PA ANALYSIS: Active managers ‘cannibalising’ themselves to survive passive resurgence

Passive rivals have forced active managers to focus more on fees than ever before. But are active managers biting off more than they can chew by getting into smart beta?

PA ANALYSIS: Active managers 'cannibalising' themselves to survive passive resurgence
1 minute

Part of the problem, as Research Affiliates noted in a recent paper, is “smart beta now seems to encompass any quant-like strategy that claims some degree of transparency.”

Many smart beta products employ a simplistic factor-tilt strategy, based around themes like low volatility, value, quality, etc.   

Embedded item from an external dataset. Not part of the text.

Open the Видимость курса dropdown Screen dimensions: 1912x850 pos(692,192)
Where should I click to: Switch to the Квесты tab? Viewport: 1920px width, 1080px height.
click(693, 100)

But, factor-tilt strategies are not the optimal way to capture these premiums over the long term, particularly when taking transaction costs into account, argued the authors of the Research Affiliates paper.

So, what should active managers do? Avoid getting into smart beta completely?

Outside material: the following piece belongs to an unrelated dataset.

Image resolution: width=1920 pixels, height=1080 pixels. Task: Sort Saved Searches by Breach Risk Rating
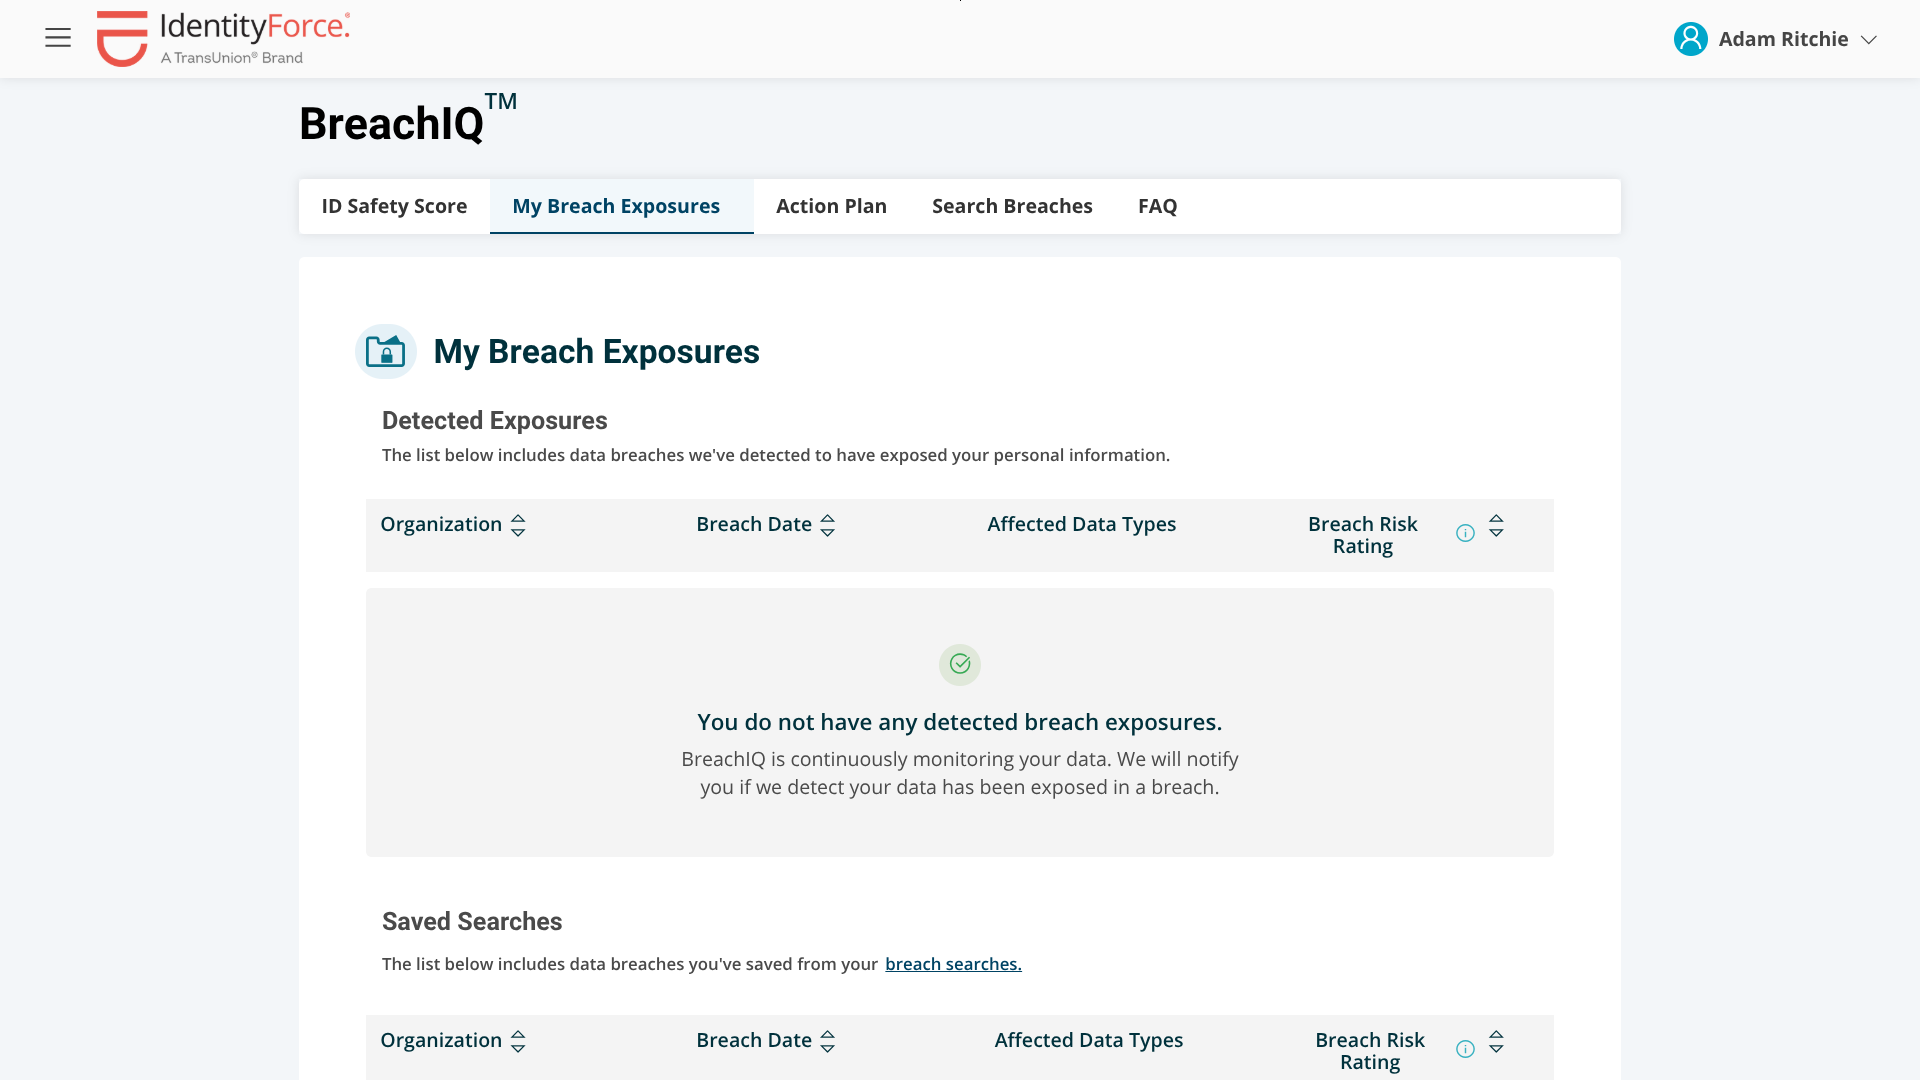pos(1496,1041)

Instead of churning out ‘dumb’ smart beta commodities, managers might consider separately pricing different types of returns, offered Alliance Bernstein.

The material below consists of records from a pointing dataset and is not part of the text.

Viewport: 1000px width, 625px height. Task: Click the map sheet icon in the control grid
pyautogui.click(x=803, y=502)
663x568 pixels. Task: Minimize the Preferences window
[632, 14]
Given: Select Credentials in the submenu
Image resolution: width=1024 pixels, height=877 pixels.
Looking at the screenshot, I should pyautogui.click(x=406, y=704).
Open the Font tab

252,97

Returns that are simply reproducing market beta or factor beta should have lower fees, given that they are easier to achieve at a lower cost.

Conversely, smart beta products that produce idiosyncratic returns because of alpha-related components (i.e. are not simply index-huggers), should fetch a slightly higher price.

“This is not just about what makes commercial sense for asset managers, it also would be better aligned to an efficient fee allocation on the part of asset owners,” said the fund group.

“For the asset managers, it would be preferable either to simply lowering fees or else offering ‘smarter smart beta’ which amounts to the same thing.”  

Or, if the industry insists on using an AUM-based fee and stock price model, it would make sense to confine this fee structure to an area of the market where there is no clear passive alternative, like multi-asset investing, AB suggested.